[What this task involves]
Whatever runs from the line with "Select the pebao" to the end of the records below must be copied exactly, with nothing else included.

Saved entries
*** Block opens ***

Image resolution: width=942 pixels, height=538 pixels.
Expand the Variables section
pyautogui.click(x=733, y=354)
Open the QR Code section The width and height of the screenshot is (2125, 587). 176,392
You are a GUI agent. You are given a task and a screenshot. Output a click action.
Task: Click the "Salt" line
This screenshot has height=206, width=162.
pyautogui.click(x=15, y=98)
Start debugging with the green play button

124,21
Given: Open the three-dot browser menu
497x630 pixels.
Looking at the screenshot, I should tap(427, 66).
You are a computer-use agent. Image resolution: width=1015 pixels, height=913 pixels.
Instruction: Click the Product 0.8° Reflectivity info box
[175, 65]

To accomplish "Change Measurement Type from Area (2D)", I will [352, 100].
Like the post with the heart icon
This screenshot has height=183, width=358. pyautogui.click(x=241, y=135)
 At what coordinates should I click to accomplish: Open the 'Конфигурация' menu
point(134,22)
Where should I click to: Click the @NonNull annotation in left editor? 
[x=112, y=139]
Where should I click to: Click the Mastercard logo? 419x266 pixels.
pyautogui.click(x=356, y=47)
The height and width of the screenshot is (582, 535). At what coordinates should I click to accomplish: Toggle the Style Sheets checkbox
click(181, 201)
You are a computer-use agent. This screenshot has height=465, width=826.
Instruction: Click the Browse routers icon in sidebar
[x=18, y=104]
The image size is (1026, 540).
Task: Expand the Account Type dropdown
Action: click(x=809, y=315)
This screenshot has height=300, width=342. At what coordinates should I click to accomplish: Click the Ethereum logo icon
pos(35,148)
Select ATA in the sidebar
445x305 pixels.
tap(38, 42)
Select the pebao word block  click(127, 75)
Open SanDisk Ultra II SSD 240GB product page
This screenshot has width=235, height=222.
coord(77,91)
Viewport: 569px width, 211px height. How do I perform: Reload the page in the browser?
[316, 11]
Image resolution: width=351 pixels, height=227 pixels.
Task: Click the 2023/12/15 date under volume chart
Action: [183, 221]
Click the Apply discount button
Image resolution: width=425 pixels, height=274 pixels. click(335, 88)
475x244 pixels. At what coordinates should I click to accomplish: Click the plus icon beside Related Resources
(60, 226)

*** Block closes ***

[Task result]
Select the pebao word block  click(127, 75)
Open SanDisk Ultra II SSD 240GB product page
This screenshot has width=235, height=222.
coord(77,91)
Viewport: 569px width, 211px height. How do I perform: Reload the page in the browser?
[316, 11]
Image resolution: width=351 pixels, height=227 pixels.
Task: Click the 2023/12/15 date under volume chart
Action: [183, 221]
Click the Apply discount button
Image resolution: width=425 pixels, height=274 pixels. click(335, 88)
475x244 pixels. At what coordinates should I click to accomplish: Click the plus icon beside Related Resources
(60, 226)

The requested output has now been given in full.